Instrução de trabalho A: Copie o excerto sobre Augusto Barbosa a partir das palavras "18 fev, 2022" e pare depois de "faz mais falta.". Renomeie "Opel Corsa" para "Fiat Punto".
Instrução de trabalho B: No excerto sobre Augusto Barbosa, de que localidade ele se desloca até Braga?

Excerto selecionado:
****************

18 fev, 2022 - 08:00 • Isabel Pacheco
É da bagageira do velho Opel Corsa que Augusto Barbosa monta a sua banca improvisada no centro da cidade de Braga. Traz o que “a terra lhe dá” e das promoções que “apanha” nos supermercados.
Há limões, batatas, tangerinas, abóbora, uns quilos de arroz e outras tantas latas de atum. “Tudo para oferecer.” “Estou a dar o que cultivo no meu terreno. O que me sobra venho dar, porque sei que há pessoas necessitadas”, acrescenta o reformado.
Augusto, desloca-se da Póvoa de Lanhoso até Braga, porque acredita que é na cidade onde a ajuda faz mais falta.
“Hoje temos batatas, limões, mas também compro arroz, atum e azeite quando está em promoção e depois dou”, conta, realçando que “isto acaba num instante”.

****************

Dados do exercício:
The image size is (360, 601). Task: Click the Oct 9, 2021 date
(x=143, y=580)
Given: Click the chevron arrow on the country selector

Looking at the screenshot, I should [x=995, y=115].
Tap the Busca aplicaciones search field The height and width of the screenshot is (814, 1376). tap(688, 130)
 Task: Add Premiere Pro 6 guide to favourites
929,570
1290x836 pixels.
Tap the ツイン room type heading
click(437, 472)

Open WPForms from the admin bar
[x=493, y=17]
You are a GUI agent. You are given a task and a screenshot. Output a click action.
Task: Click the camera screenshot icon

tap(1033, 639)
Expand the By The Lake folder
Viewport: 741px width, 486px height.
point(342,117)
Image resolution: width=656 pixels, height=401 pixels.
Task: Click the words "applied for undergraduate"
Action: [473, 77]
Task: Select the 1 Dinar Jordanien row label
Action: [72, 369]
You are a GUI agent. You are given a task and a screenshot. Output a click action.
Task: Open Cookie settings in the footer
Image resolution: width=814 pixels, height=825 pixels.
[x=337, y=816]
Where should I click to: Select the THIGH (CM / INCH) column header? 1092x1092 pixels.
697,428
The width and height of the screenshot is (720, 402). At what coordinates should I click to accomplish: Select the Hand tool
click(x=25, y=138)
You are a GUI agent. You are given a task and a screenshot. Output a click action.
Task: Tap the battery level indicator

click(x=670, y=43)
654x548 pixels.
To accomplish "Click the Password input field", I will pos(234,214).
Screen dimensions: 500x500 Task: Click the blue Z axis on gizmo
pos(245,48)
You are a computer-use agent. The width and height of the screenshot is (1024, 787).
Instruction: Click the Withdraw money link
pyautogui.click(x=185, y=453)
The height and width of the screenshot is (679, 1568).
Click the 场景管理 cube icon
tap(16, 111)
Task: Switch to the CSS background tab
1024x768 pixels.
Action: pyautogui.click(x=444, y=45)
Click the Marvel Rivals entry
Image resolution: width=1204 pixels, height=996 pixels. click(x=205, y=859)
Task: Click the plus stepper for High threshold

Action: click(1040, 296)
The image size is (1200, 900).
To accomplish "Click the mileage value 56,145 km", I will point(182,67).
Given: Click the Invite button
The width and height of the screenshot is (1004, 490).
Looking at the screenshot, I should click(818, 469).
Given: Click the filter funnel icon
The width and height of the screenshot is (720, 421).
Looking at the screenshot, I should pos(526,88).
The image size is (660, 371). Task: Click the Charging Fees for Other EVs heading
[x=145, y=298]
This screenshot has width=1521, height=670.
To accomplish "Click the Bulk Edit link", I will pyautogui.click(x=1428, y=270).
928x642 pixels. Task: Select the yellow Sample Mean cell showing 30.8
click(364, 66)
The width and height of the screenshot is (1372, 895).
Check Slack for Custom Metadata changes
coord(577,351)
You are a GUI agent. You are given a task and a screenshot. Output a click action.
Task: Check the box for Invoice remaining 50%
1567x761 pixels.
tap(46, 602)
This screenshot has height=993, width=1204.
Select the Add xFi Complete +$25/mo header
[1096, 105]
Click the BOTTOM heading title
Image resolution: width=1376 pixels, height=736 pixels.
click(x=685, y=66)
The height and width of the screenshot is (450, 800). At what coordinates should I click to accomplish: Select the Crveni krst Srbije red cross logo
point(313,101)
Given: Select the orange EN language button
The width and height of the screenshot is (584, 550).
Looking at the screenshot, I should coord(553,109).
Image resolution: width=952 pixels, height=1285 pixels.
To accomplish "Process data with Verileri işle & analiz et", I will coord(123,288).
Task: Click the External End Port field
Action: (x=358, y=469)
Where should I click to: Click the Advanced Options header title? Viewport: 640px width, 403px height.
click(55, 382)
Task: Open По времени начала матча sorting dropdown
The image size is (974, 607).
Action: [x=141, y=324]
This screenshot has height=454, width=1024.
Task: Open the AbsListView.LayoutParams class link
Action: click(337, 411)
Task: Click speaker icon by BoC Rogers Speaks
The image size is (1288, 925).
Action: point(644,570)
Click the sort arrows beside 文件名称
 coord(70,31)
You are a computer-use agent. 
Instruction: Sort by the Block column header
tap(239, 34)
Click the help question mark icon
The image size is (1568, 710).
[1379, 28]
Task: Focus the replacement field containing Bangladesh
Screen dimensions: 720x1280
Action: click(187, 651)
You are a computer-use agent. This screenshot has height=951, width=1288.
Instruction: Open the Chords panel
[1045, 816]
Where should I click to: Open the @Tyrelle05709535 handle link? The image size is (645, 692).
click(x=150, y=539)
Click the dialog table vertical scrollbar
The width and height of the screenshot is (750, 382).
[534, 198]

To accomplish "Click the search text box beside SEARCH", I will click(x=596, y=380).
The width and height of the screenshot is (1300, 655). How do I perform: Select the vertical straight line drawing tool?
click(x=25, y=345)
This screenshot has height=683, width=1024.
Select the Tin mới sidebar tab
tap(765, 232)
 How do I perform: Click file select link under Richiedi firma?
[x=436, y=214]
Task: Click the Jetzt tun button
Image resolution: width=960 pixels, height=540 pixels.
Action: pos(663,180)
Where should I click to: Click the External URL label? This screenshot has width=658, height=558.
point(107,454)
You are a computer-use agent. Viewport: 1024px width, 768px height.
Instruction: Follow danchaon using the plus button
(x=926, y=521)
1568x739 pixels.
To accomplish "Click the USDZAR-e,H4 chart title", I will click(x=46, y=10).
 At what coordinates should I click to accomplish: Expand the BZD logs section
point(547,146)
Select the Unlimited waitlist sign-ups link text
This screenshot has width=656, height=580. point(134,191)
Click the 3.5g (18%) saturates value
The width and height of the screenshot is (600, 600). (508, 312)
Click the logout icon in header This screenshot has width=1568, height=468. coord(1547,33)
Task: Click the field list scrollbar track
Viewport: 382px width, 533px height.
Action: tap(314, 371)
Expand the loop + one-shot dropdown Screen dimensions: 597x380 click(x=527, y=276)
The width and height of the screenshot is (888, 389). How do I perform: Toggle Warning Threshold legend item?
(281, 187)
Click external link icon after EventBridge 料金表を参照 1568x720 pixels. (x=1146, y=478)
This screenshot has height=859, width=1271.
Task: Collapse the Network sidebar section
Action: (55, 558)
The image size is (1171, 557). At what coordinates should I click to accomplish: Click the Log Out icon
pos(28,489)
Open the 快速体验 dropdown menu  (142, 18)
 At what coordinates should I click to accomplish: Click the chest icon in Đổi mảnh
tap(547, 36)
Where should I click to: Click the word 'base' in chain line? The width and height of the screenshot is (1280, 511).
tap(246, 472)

****************

Resultado A:
18 fev, 2022 - 08:00 • Isabel Pacheco
É da bagageira do velho Fiat Punto que Augusto Barbosa monta a sua banca improvisada no centro da cidade de Braga. Traz o que “a terra lhe dá” e das promoções que “apanha” nos supermercados.
Há limões, batatas, tangerinas, abóbora, uns quilos de arroz e outras tantas latas de atum. “Tudo para oferecer.” “Estou a dar o que cultivo no meu terreno. O que me sobra venho dar, porque sei que há pessoas necessitadas”, acrescenta o reformado.
Augusto, desloca-se da Póvoa de Lanhoso até Braga, porque acredita que é na cidade onde a ajuda faz mais falta.

Resultado B: Da Póvoa de Lanhoso.